These lines are illustrated in FIG. 13 by the data flow lines 1310
which indicate conceptual data flow lines between the storage
devices. The real data flow is executed through the network
1308.
[0151] The main difference between the hierarchical storage
management apparatus illustrated by FIG. 3 and the one illustrated
by FIG. 13 is that each of the online, near-line or offline storage
system in FIG. 13 contains an internal metadata management unit, an
internal data value management unit, and an internal hierarchical
storage management unit, incorporated therein, rather than
exchanging data externally with those units in a separate metadata
server 304 via the storage area network (SAN) or the network
attached storage (NAS) 308 as shown in FIG. 3.

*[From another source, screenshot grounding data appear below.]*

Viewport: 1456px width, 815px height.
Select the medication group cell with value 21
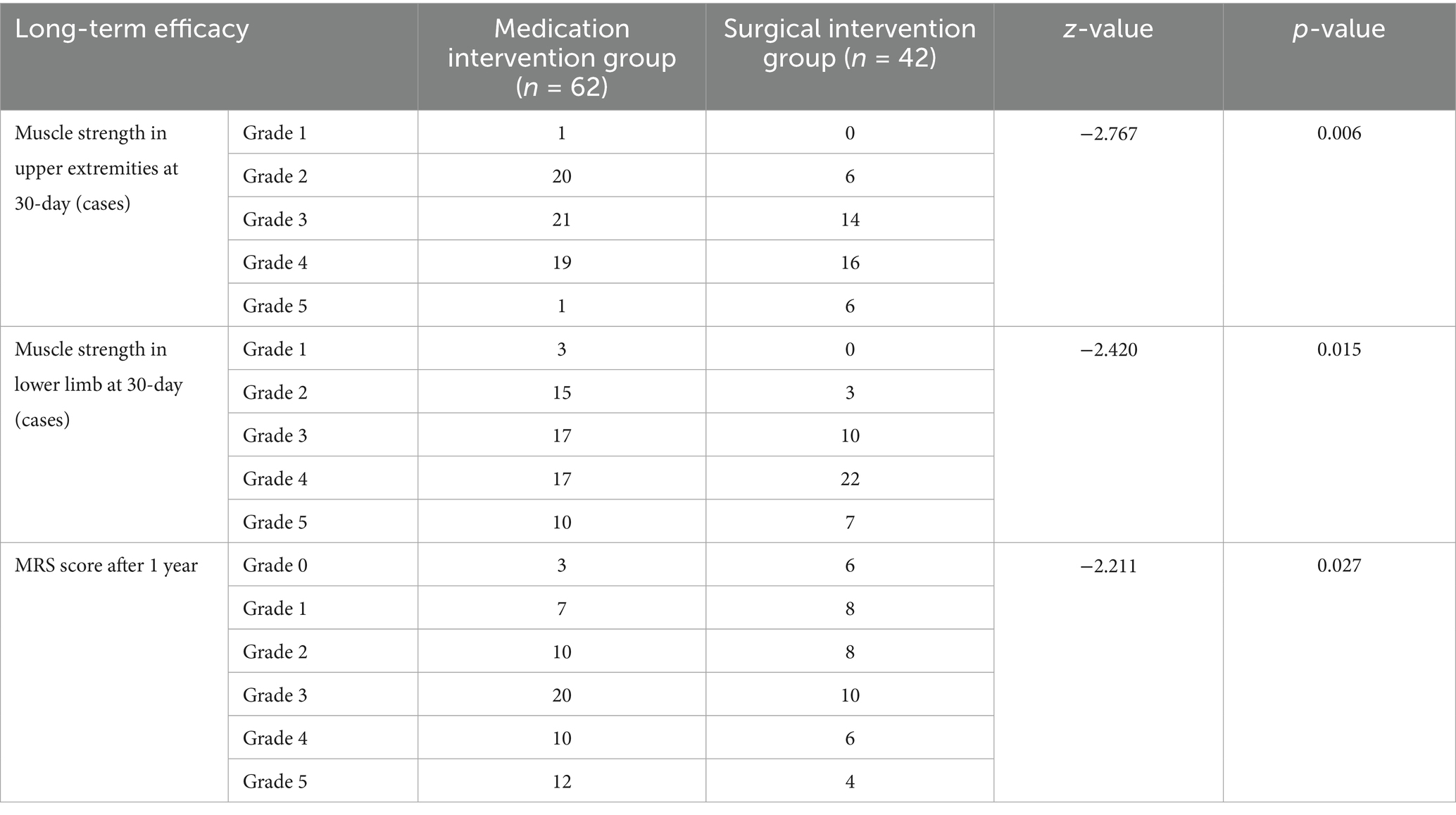[561, 220]
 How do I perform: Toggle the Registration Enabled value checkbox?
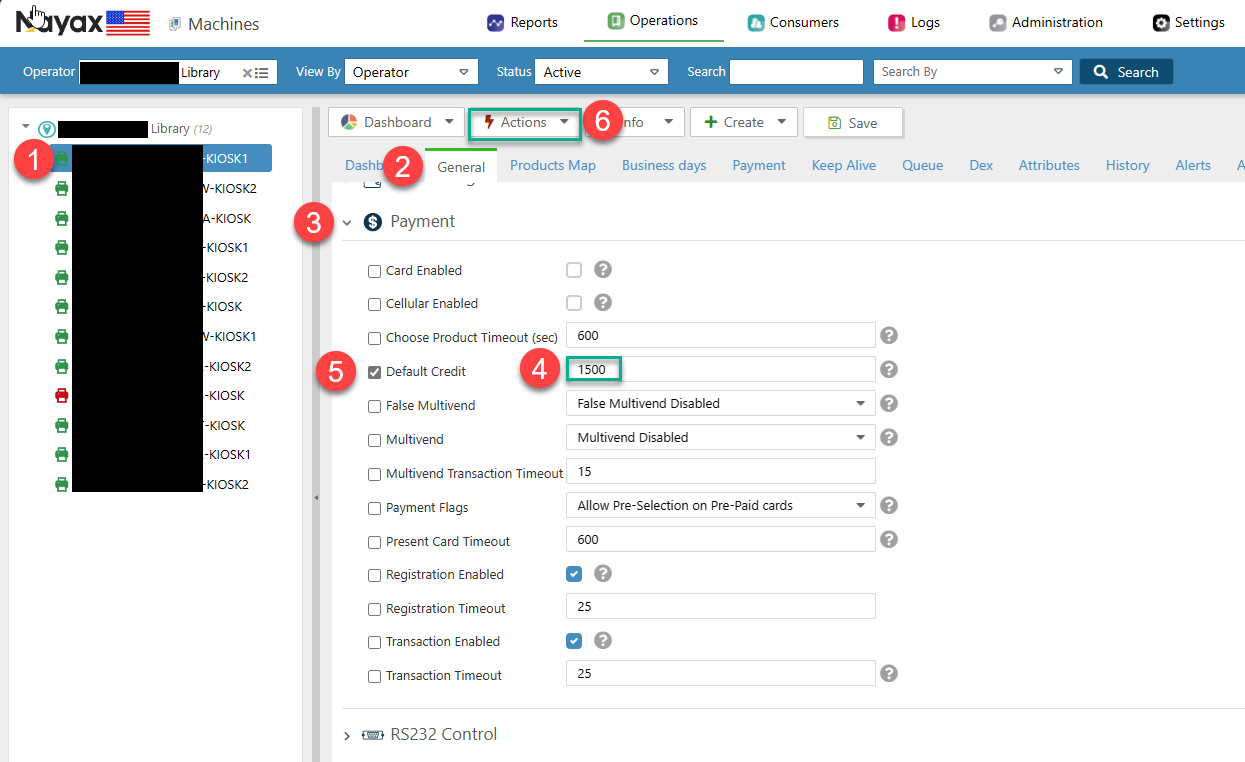point(574,574)
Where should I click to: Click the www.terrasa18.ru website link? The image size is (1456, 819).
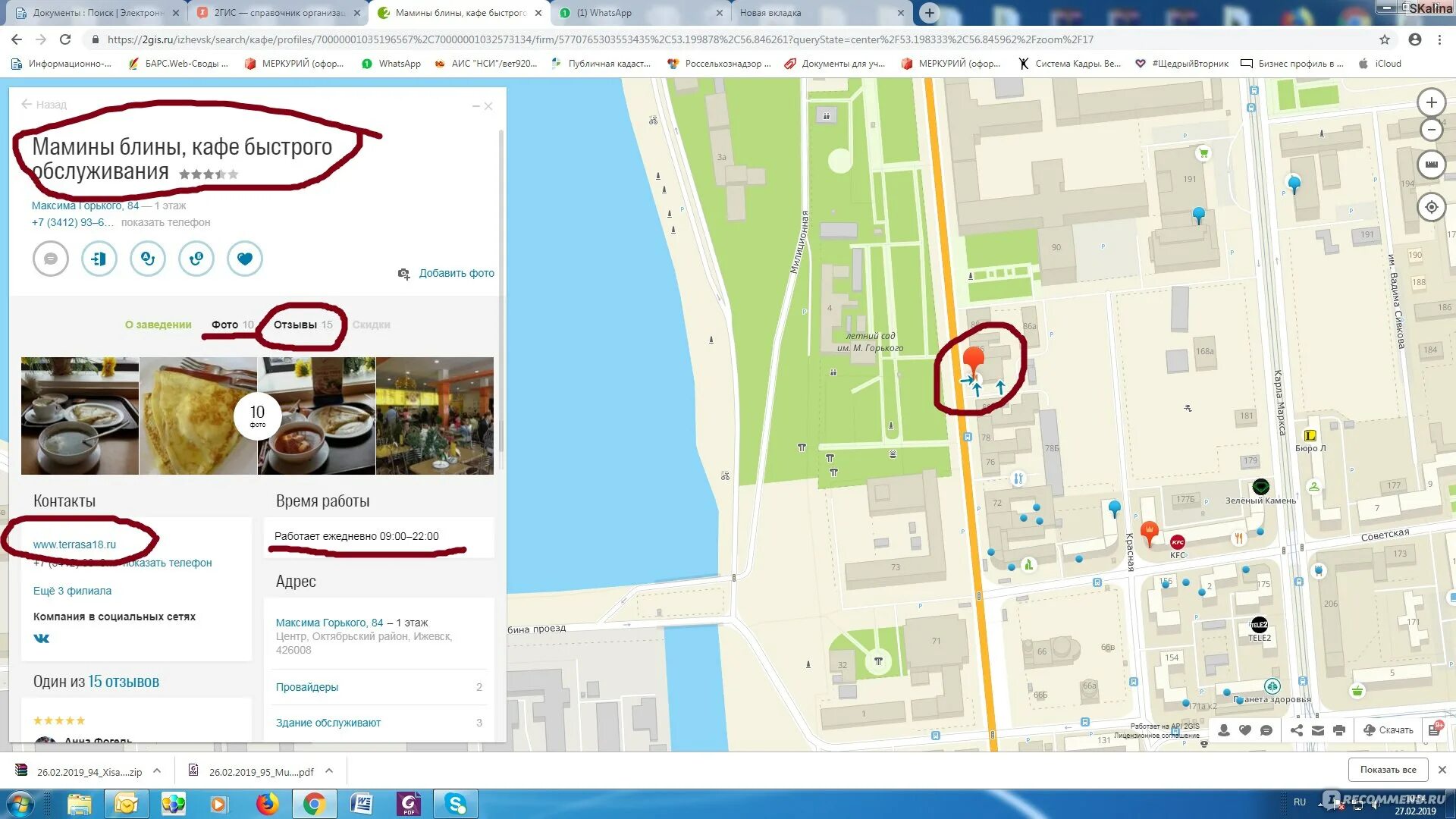74,544
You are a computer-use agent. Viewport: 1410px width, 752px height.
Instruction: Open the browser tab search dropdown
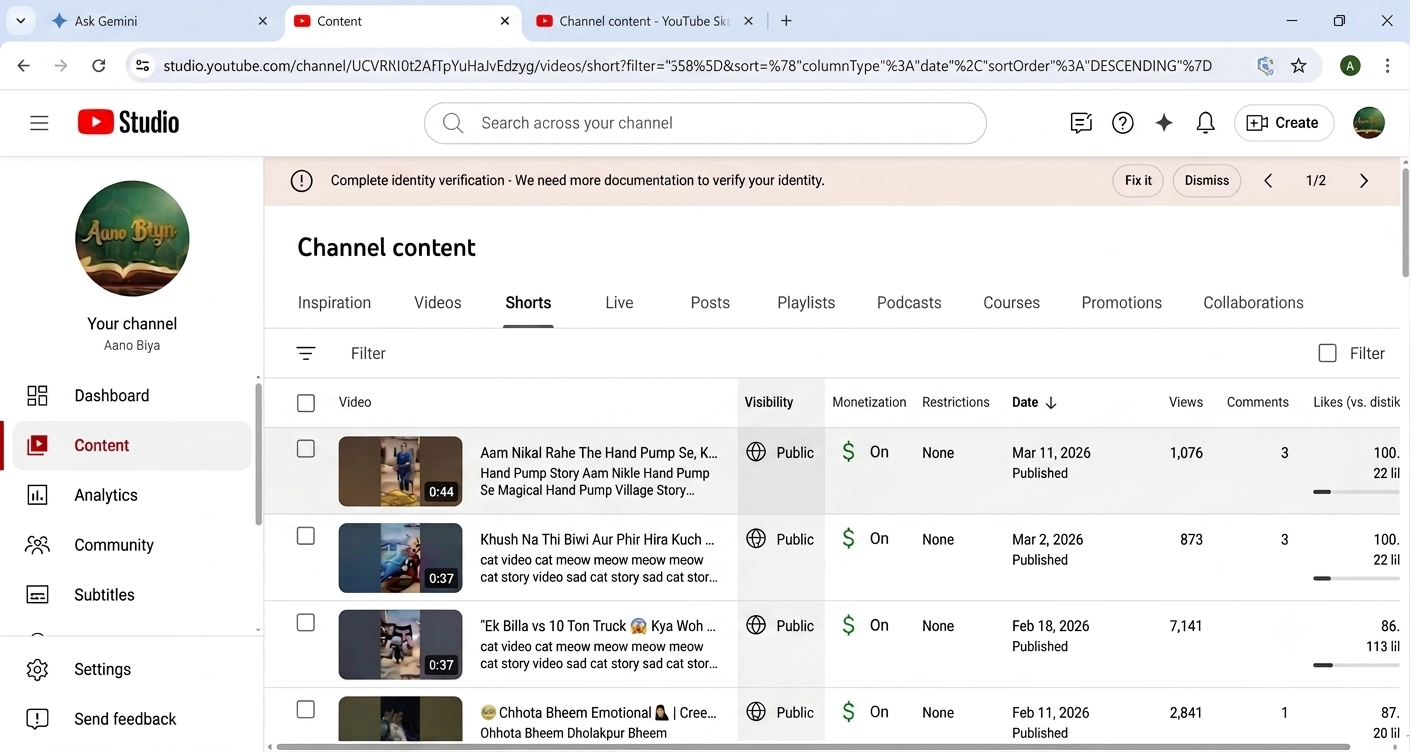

[0152] Metadata management units (1314, 1324 or 1324) manage
metadata of data contained within their own storage system. If a
metadata management unit within a storage system cannot find a
particular data object requested by a user/client, it passes on the
request to other storage systems that may contain the data
object.
[0153] Data value management units (1316, 1326, or 1326) manage
data values of data objects contained within their own storage
system. The method by which the data value is calculated is the
same as with the first embodiment of the invention and is also
based on data access records.
[0154] Hierarchical storage management units (1318, 1328, or 1338)
normalize each data value and assign it with an appropriate storage
cost using the same method as used by the first embodiment of the
invention. The hierarchical storage management units know the range
of storage costs to be managed within each storage device. If the
appropriate storage cost is within the range, the hierarchical
storage management unit adjusts the metadata using the same method
as described in the first embodiment. Otherwise, the hierarchical
storage management unit asks other storage systems that may cover
the storage cost to migrate and save the data object.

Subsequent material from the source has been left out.